DigiTech: Dirty Robot per iStomp

L’iStomp di DigiTech, dopo qualche perplessità iniziale dovuta alla novità del tipo di piattaforma, sta prendendo piede come uno dei pedali virtual-hardware di maggior successo. Il successo crescente si vede non solo dai feedback che abbiamo dagli utenti e dai negozianti, ma anche dal numero sempre maggiore di modelli virtuali che vengono sfornati continuamente da DigiTech per questo stompbox.

Il pedale virtuale di cui parliamo oggi si chiama Dirty Robot, un modello particolare che trasforma il suono della chitarra attraverso sub-armoniche e filtri di sintesi creando un low-end con ottave inferiori e sweep in stile synth.

Il Dirty Robot non fa nemmeno troppo segreto di ispirarsi ai synth Moog e simili. Attraverso i controlli di mix, filtri, inviluppo e trigger c’è il comando totale sulla manipolazione del segnale. Il Mix miscela il segnale dry con l’effetto, il Filter aumenta la percentuale di sintesi a forma d’onda che viene aggiunta al segnale sub-octave. L’Envelope selezione il tipo di filtro sweep con opzioni sia per la fase di attacco che rilascio e tempo, per creare filtri sweep, classici suoni auto-wah, ‘reverse wah’ e altri. Il controllo Trigger invece regola la sensibilità del triggering per adattarsi al proprio modo di suonare.
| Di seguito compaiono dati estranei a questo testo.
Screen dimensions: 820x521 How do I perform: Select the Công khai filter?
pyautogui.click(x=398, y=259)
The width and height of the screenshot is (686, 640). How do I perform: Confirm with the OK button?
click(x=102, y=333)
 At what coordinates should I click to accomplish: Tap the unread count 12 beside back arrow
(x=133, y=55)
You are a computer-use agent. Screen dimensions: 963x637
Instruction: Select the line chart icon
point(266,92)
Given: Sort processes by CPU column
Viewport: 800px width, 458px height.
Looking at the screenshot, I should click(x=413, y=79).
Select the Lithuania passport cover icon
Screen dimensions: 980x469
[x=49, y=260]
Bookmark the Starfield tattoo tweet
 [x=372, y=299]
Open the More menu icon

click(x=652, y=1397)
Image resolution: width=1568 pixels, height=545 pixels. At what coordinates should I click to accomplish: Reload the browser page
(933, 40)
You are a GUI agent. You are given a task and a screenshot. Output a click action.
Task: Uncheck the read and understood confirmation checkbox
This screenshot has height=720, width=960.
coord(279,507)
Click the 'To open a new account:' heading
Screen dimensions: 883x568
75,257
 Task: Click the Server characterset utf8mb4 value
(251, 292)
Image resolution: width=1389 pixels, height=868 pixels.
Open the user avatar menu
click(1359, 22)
Con un prezzo introduttivo di 0,99$ e un prezzo a regime di 4,99$, ovviamente con il requisito di possedere già un iStomp, questo Dirty Robot è il classico pedale che si usa con una certa rarità e per cui scoccia spendere molti soldi. Questa soluzione consente ad un prezzo più che ragionevole di avere una freccia in più per il proprio arco.